## Exercise prompt:
Copy out every line of the data below without changing anything.

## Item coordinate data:
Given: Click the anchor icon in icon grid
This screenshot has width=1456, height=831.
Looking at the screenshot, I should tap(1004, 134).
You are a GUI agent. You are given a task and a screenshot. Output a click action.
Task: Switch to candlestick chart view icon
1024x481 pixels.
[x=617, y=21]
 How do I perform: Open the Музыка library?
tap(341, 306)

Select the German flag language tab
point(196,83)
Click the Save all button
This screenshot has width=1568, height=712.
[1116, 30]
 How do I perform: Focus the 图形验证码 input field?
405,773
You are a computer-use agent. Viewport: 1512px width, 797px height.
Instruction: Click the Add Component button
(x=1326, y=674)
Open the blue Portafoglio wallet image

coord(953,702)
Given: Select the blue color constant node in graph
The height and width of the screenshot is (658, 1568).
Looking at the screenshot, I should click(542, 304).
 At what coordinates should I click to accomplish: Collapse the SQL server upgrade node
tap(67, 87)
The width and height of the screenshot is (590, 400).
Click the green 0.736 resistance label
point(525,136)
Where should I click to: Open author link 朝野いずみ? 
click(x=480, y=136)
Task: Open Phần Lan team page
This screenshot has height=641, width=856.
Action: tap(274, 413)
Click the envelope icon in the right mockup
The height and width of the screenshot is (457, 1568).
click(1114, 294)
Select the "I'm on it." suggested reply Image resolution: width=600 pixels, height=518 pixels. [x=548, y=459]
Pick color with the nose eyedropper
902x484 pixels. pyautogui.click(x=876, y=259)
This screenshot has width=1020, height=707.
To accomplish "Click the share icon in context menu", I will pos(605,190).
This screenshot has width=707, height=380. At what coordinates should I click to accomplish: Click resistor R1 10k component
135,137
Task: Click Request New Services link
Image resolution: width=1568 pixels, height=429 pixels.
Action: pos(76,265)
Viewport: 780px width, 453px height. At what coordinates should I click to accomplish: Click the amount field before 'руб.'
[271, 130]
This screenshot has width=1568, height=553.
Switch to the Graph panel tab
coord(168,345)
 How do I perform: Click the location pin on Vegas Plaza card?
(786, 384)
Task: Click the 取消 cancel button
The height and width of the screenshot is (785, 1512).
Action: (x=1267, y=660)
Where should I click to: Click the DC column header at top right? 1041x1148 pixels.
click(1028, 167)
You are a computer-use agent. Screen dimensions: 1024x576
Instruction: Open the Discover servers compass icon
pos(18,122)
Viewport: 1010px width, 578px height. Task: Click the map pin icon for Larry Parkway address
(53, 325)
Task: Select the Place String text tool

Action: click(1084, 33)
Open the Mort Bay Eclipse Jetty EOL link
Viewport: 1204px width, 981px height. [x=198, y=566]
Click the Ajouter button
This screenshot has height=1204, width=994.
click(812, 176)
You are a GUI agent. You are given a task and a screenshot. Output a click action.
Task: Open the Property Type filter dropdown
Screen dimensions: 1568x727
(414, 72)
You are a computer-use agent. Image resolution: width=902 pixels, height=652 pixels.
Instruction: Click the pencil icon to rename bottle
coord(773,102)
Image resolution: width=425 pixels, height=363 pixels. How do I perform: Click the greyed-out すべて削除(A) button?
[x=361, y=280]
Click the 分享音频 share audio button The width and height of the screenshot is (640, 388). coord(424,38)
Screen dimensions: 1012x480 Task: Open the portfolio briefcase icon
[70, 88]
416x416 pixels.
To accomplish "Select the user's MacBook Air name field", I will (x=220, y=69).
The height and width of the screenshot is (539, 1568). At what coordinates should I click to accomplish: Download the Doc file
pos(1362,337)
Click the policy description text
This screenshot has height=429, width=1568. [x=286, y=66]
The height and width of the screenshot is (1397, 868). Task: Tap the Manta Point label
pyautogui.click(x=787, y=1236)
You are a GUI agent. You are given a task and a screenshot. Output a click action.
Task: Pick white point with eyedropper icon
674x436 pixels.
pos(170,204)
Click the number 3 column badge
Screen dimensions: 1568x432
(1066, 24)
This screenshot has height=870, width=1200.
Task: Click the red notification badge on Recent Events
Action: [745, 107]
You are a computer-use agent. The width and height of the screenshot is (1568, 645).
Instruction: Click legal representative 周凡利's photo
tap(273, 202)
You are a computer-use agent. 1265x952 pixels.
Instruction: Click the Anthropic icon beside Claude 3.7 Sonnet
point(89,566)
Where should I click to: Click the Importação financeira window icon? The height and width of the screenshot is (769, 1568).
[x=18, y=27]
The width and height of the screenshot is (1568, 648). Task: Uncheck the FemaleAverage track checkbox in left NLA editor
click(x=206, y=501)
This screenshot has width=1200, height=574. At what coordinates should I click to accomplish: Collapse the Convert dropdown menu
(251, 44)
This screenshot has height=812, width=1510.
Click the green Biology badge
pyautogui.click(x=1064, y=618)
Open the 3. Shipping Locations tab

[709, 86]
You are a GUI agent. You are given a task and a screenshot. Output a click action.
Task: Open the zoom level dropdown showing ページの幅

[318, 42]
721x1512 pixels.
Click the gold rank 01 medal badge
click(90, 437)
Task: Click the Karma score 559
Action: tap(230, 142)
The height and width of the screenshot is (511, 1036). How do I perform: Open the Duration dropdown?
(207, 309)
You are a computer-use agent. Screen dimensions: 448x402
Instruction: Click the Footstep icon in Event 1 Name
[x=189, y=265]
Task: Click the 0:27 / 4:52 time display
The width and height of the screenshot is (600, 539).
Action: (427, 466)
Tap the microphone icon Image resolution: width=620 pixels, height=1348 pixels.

## Full solution:
Given: Click the anchor icon in icon grid
This screenshot has width=1456, height=831.
Looking at the screenshot, I should tap(1004, 134).
You are a GUI agent. You are given a task and a screenshot. Output a click action.
Task: Switch to candlestick chart view icon
1024x481 pixels.
[x=617, y=21]
 How do I perform: Open the Музыка library?
tap(341, 306)

Select the German flag language tab
point(196,83)
Click the Save all button
This screenshot has width=1568, height=712.
[1116, 30]
 How do I perform: Focus the 图形验证码 input field?
405,773
You are a computer-use agent. Viewport: 1512px width, 797px height.
Instruction: Click the Add Component button
(x=1326, y=674)
Open the blue Portafoglio wallet image

coord(953,702)
Given: Select the blue color constant node in graph
The height and width of the screenshot is (658, 1568).
Looking at the screenshot, I should click(542, 304).
 At what coordinates should I click to accomplish: Collapse the SQL server upgrade node
tap(67, 87)
The width and height of the screenshot is (590, 400).
Click the green 0.736 resistance label
point(525,136)
Where should I click to: Open author link 朝野いずみ? 
click(x=480, y=136)
Task: Open Phần Lan team page
This screenshot has height=641, width=856.
Action: tap(274, 413)
Click the envelope icon in the right mockup
The height and width of the screenshot is (457, 1568).
click(1114, 294)
Select the "I'm on it." suggested reply Image resolution: width=600 pixels, height=518 pixels. [x=548, y=459]
Pick color with the nose eyedropper
902x484 pixels. pyautogui.click(x=876, y=259)
This screenshot has width=1020, height=707.
To accomplish "Click the share icon in context menu", I will pos(605,190).
This screenshot has width=707, height=380. At what coordinates should I click to accomplish: Click resistor R1 10k component
135,137
Task: Click Request New Services link
Image resolution: width=1568 pixels, height=429 pixels.
Action: pos(76,265)
Viewport: 780px width, 453px height. At what coordinates should I click to accomplish: Click the amount field before 'руб.'
[271, 130]
This screenshot has width=1568, height=553.
Switch to the Graph panel tab
coord(168,345)
 How do I perform: Click the location pin on Vegas Plaza card?
(786, 384)
Task: Click the 取消 cancel button
The height and width of the screenshot is (785, 1512).
Action: (x=1267, y=660)
Where should I click to: Click the DC column header at top right? 1041x1148 pixels.
click(1028, 167)
You are a computer-use agent. Screen dimensions: 1024x576
Instruction: Open the Discover servers compass icon
pos(18,122)
Viewport: 1010px width, 578px height. Task: Click the map pin icon for Larry Parkway address
(53, 325)
Task: Select the Place String text tool

Action: click(1084, 33)
Open the Mort Bay Eclipse Jetty EOL link
Viewport: 1204px width, 981px height. [x=198, y=566]
Click the Ajouter button
This screenshot has height=1204, width=994.
click(812, 176)
You are a GUI agent. You are given a task and a screenshot. Output a click action.
Task: Open the Property Type filter dropdown
Screen dimensions: 1568x727
(414, 72)
You are a computer-use agent. Image resolution: width=902 pixels, height=652 pixels.
Instruction: Click the pencil icon to rename bottle
coord(773,102)
Image resolution: width=425 pixels, height=363 pixels. How do I perform: Click the greyed-out すべて削除(A) button?
[x=361, y=280]
Click the 分享音频 share audio button The width and height of the screenshot is (640, 388). coord(424,38)
Screen dimensions: 1012x480 Task: Open the portfolio briefcase icon
[70, 88]
416x416 pixels.
To accomplish "Select the user's MacBook Air name field", I will (x=220, y=69).
The height and width of the screenshot is (539, 1568). At what coordinates should I click to accomplish: Download the Doc file
pos(1362,337)
Click the policy description text
This screenshot has height=429, width=1568. [x=286, y=66]
The height and width of the screenshot is (1397, 868). Task: Tap the Manta Point label
pyautogui.click(x=787, y=1236)
You are a GUI agent. You are given a task and a screenshot. Output a click action.
Task: Pick white point with eyedropper icon
674x436 pixels.
pos(170,204)
Click the number 3 column badge
Screen dimensions: 1568x432
(1066, 24)
This screenshot has height=870, width=1200.
Task: Click the red notification badge on Recent Events
Action: [745, 107]
You are a computer-use agent. The width and height of the screenshot is (1568, 645).
Instruction: Click legal representative 周凡利's photo
tap(273, 202)
You are a computer-use agent. 1265x952 pixels.
Instruction: Click the Anthropic icon beside Claude 3.7 Sonnet
point(89,566)
Where should I click to: Click the Importação financeira window icon? The height and width of the screenshot is (769, 1568).
[x=18, y=27]
The width and height of the screenshot is (1568, 648). Task: Uncheck the FemaleAverage track checkbox in left NLA editor
click(x=206, y=501)
This screenshot has width=1200, height=574. At what coordinates should I click to accomplish: Collapse the Convert dropdown menu
(251, 44)
This screenshot has height=812, width=1510.
Click the green Biology badge
pyautogui.click(x=1064, y=618)
Open the 3. Shipping Locations tab

[709, 86]
You are a GUI agent. You are given a task and a screenshot. Output a click action.
Task: Open the zoom level dropdown showing ページの幅

[318, 42]
721x1512 pixels.
Click the gold rank 01 medal badge
click(90, 437)
Task: Click the Karma score 559
Action: tap(230, 142)
The height and width of the screenshot is (511, 1036). How do I perform: Open the Duration dropdown?
(207, 309)
You are a computer-use agent. Screen dimensions: 448x402
Instruction: Click the Footstep icon in Event 1 Name
[x=189, y=265]
Task: Click the 0:27 / 4:52 time display
The width and height of the screenshot is (600, 539).
Action: (427, 466)
Tap the microphone icon Image resolution: width=620 pixels, height=1348 pixels.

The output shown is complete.